Splash spider never completes

Sean Keane

unread,

Dec 7, 2016, 10:30:22 PM12/7/16

to scrapy...@googlegroups.com

I have a spider that I created that use splash and it seems to never complete, ie it runs for two days and thenI finally stop it.

I have the following settings for my spider:

SPIDER_MIDDLEWARES = {

'scrapy_splash.SplashDeduplicateArgsMiddleware': 100

}

DUPEFILTER_CLASS = 'scrapy_splash.SplashAwareDupeFilter'

Can someone provide some advice on how I should debug the issue?

Thanks

Sean

Paul Tremberth

unread,

Dec 12, 2016, 4:19:16 AM12/12/16

to scrapy-users

Hi Sean Keane,

I believe you need to tell us a bit more on the type of crawl you are doing.

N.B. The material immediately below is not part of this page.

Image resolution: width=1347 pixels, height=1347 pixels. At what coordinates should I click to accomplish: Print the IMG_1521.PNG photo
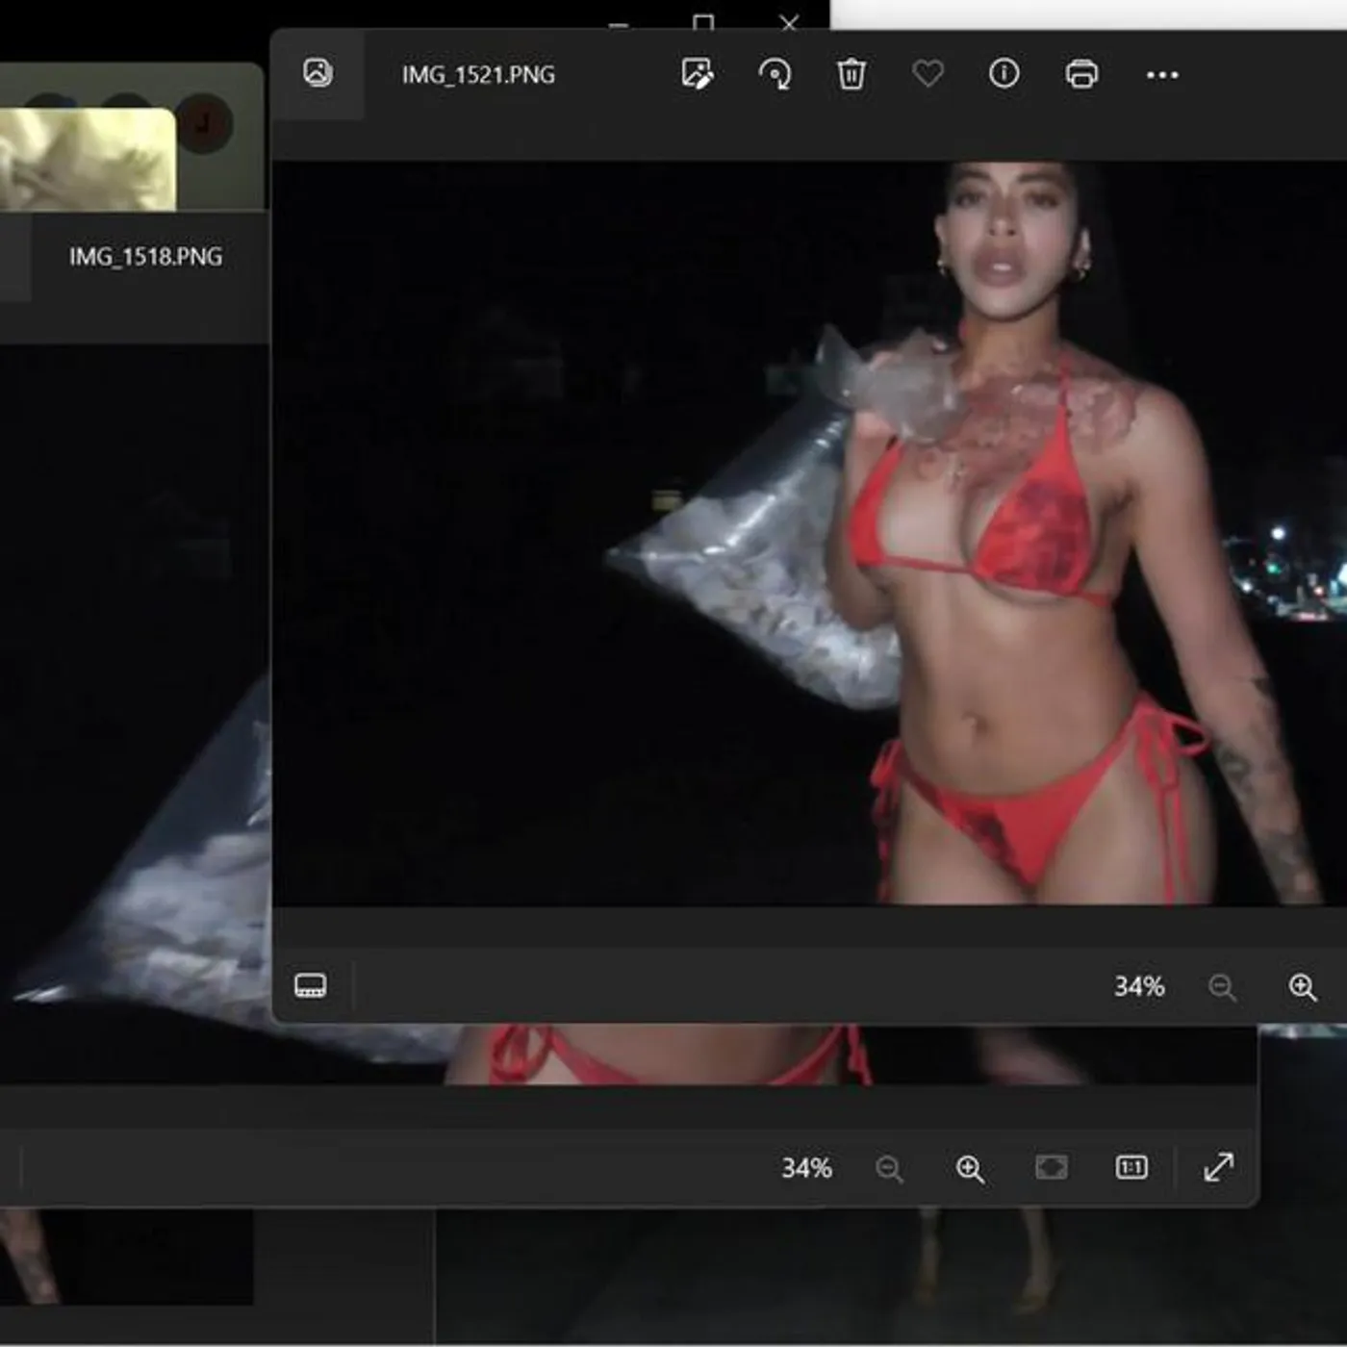[x=1081, y=74]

Is it a broad crawl with lots of domains?
Is it a CrawlSpider with rules that can pick up a lot of pages?

What about the download rate: do you see it stable or does the crawl slow down?

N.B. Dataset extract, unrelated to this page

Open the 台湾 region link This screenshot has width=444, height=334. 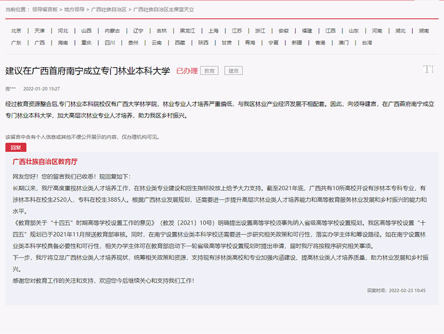tap(367, 43)
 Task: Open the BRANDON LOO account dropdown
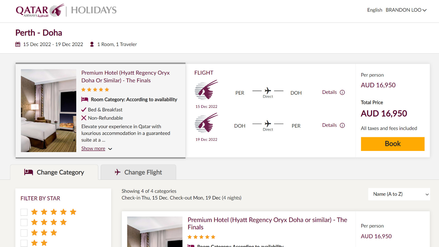(406, 10)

While running the crawl, if you're on Python 2, you could also check with the telnet console what going on

https://doc.scrapy.org/en/latest/topics/telnetconsole.html

Hope this helps,

/Paul

Sean Keane

unread,

Dec 12, 2016, 10:14:13 PM12/12/16

to scrapy...@googlegroups.com

Paul,

Its a crawl spider. With the rules defined I am only expecting it to crawl about 1500 pages, but after two days I can see that its crawled 8000 pages . I'm using scrapyd to run my spider and track whats going on via the logs. The download rate of the spider looks be consistent. I suspect that its crawling the same page multiple times. I guess I will have to log what page its crawling to determine if that is the case.